Ruido y tolerancia: Barcelona declara la guerra a nuevos tipos de contaminación sonora
Nuevas formas de intolerancia nacen al abrigo de los tiempos y los niños siguen siendo el último eslabón
Mi abuela barcelonesa contaba que de pequeña vivía en lo que ahora son las inmediaciones de la plaza de les Glòries de la capital catalana. Decía que, por delante de su casa, un principal, pasaban, a todas horas, los vehículos pesados que entraban o salían de Barcelona, camiones, autocares y maquinaria de todo tipo, pero también aquellos coches y motocicletas de antaño, esos cacharros que pueblan las viñetas de Mortadelo y Filemón. Según el tráfico, la madre de mi abuela corría al comedor a sujetar las porcelanas decorativas de la estantería. Ruido y humo, en resumen, en cantidades que hoy son inaceptables.
Barcelona, no, muchos barceloneses han declarado la guerra a nuevos tipos de contaminación sonora. Mi abuela aguantaba cosas que, claro está, forman parte de un pasado bárbaro. Leo en los medios que los ciudadanos se quejan, principalmente, de los helicópteros, de las obras y, sobre todo, del ocio en general, llámense terrazas llenas, el incivismo y otras lindezas a menudo asociadas al turismo. No son extrañas, en este contexto, las declaraciones de vecinos que decidieron mudarse por culpa del jolgorio a pie de calle. En menor grado, las quejas van desde los que tienen debajo un centro de la ITV, pasando por los que no soportan el estruendo del camión de la basura, hasta el que sufre, de balcón a balcón, un piso turístico, una terraza que se alquila para fiestas, etcétera.
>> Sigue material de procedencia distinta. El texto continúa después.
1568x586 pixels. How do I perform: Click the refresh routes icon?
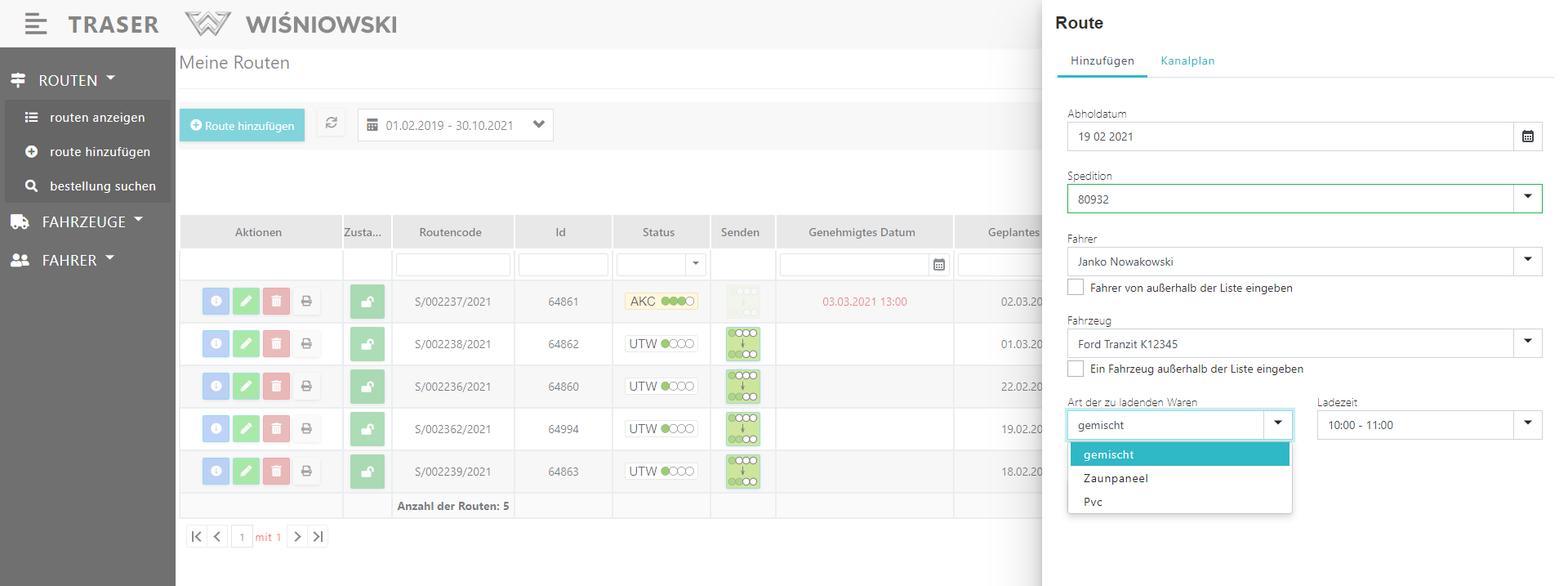pyautogui.click(x=331, y=123)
Es evidente que las grandes ciudades actuales ofrecen un marco físico en el que vivir mucho mejor del que ofrecían hace medio siglo o más atrás. Sin embargo, también es verdad que todo se puede mejorar, y en ello están los ayuntamientos, los gobiernos, la jerarquía institucional entera. Lo curioso, al menos en Barcelona, es que ha nacido un nuevo tipo de queja contra el ruido o, por decirlo con más exactitud, un nuevo foco relacionado con la normal existencia de la gente. En el momento de escribir esto en la capital catalana se dan una decena de casos judicializados de vecinos que se quejan de los patios escolares.
Lluís Gallardo, de la Asociación Catalana contra la Contaminación Acústica, y miembro fundador de Juristas contra el Ruido, explica que las denuncias se han multiplicado exponencialmente. Los barrios de Gràcia, de Sants y el Eixample se llevan la palma. Gallardo apunta que una de las causas de la nueva intolerancia tiene relación con la «tregua sonora» que se dio durante el confinamiento y la pandemia. Es lógico, pero la escalada no termina ahí. Hace unos días, unos padres mostraban en las redes la nota que unos vecinos les habían colgado en la puerta, quejándose de que su recién nacido lloraba demasiado.
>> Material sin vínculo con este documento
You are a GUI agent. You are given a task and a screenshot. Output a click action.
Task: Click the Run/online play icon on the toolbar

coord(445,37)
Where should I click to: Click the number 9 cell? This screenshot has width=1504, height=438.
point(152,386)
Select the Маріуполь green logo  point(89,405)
En la esquina donde vivió mi abuela ahora hay una escuela. Expuesta a un tráfico constante y tupido, en las aulas el ruido de los motores es ensordecedor. En el patio no se pueden ni hablar. Una vez más, como durante el confinamiento, niños y niñas son los grandes olvidados de las regañinas entre adultos, olvidando que son los ciudadanos que mejorarán, si les dejamos, el futuro.